Ustaz Arifin Ajak Masyarakat Jadikan Ramadan Bulan Introspeksi

   •    Jumat, 19 May 2017 14:50 WIB
ramadan 2017
Ustaz Arifin Ajak Masyarakat Jadikan Ramadan Bulan Introspeksi
Ustaz Arifin Ilham. Foto: MTVN/Arga Sumantri

Metrotvnews.com, Jakarta: Ustaz Arifin Ilham mengajak seluruh elemen masyarakat menjadikan Ramadan sebagai momen untuk memperbaiki diri.
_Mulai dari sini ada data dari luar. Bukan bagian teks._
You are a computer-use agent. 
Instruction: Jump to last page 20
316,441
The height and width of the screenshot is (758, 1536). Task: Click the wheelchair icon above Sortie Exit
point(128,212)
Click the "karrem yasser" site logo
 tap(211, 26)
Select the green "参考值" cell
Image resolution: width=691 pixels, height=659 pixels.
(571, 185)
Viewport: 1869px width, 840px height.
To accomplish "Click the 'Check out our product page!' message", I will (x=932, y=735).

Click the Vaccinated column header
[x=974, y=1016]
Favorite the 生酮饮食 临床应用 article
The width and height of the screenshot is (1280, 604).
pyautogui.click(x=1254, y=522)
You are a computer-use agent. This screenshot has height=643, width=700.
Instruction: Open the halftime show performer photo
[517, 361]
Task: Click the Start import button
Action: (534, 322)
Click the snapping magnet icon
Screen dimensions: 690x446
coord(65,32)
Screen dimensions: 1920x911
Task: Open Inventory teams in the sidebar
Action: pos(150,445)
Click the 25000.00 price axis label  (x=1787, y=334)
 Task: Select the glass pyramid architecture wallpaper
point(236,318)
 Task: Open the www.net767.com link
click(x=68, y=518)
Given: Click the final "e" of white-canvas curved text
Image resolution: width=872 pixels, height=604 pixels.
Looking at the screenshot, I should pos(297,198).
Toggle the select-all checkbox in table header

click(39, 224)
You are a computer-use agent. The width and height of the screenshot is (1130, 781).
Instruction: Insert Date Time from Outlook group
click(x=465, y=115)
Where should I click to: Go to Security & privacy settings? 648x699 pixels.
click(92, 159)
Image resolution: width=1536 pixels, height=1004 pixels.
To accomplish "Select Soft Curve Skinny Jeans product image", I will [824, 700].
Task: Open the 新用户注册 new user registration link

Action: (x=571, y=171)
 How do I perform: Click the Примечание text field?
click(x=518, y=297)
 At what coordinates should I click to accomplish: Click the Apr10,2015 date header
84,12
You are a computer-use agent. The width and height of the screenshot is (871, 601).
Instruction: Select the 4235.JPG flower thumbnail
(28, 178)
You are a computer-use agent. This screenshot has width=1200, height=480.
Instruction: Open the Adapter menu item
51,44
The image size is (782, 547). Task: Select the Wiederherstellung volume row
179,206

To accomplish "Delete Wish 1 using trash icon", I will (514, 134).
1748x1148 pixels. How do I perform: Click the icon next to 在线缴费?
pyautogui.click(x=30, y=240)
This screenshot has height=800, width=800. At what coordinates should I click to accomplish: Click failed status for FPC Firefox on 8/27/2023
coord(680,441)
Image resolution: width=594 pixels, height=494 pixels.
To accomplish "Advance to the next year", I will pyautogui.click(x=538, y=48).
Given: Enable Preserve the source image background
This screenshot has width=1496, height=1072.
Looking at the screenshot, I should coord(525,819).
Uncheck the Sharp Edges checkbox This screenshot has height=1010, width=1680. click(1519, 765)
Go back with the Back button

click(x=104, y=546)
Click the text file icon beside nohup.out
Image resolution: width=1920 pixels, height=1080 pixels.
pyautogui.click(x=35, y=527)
Saling menghormati satu sama lain, tanpa merasa menjadi yang paling suci.
 
"Allahuakbar, hanya Allah yang Maha Sempurna. Hidup bahagialah dengan menjalankan perintah Allah, Quran dan menjalankan sunah Rasul. Bersyukurlah hidup dalam kebhinnekaan. Hormati perbedaan, keyakinan, tanpa merasa diri paling suci. Tunjukkan kemuliaan akhlak, karena kemuliaan hanya milik Allah," kata Arifin kepada Metro TV, Jumat 19 Mei 2017.
 
Arifin mengatakan, Ramadan adalah bulan suci yang ditunggu oleh seluruh umat Islam di dunia. Dia mengajak semua Muslim menjadikan Ramadan sebagai bulan introspeksi diri.
 
"Ini bulannya mendekatkan diri kepada Allah dan Rasul dengan Qurannya. Bulan ampunan, bulannya syiar Islam. Ini bulan hijrah menuju perbaikan. Seluruh dunia menyambut Ramadan dengan gembira dan bahagia," ujarnya.
 
Arifin menegaskan, Muslim yang baik adalah Muslim yang menghormati perbedaan. Muslim yang baik pasti penyayang, menjaga kesatuan Indonesia. Ia mengungkapkan, Ramadan bulan sejuk, semua orang yang beriman pasti memiliki hati yang sejuk.
 
"Mendekatkan diri kepada Allah hingga dipercikkan sifat arrahman arrohim. Hamba yang taat diberi rahmat dan lahirlah sifat kasih sayang, memaafkan, baik sangka dan sibuk memperbaiki diri. Tak tertarik mencari aib orang lain," katanya.
 
Ia mengimbau umat Muslim menggelorakan semangat memperbaiki diri, karena kesempurnaan hanya milik Allah. "Ramadan bulan kesadaran, tidak ada energi yang paling kuat kecuali energi memperbaiki diri, keluarga, masyarakat dan negeri yang kita cintai. Semua punya kesempatan yang sama buat memperbaiki diri," katanya.
 
Arifin menegaskan, kegelapan tidak akan terang dengan caci maki. Dia mengajak semua pihak saling menjaga, saling mencitai, menyebarkan kasih sayang. "Pemerintah memperbaiki diri, rakyat memperbaiki diri, ulama memperbaiki diri, semua punya semangat itu. Ramadan bulan kebaikan, yuk hijrah menuju kebaikan. Itu tandanya hamba yang gembira dan cinta Ramadan," ujarnya.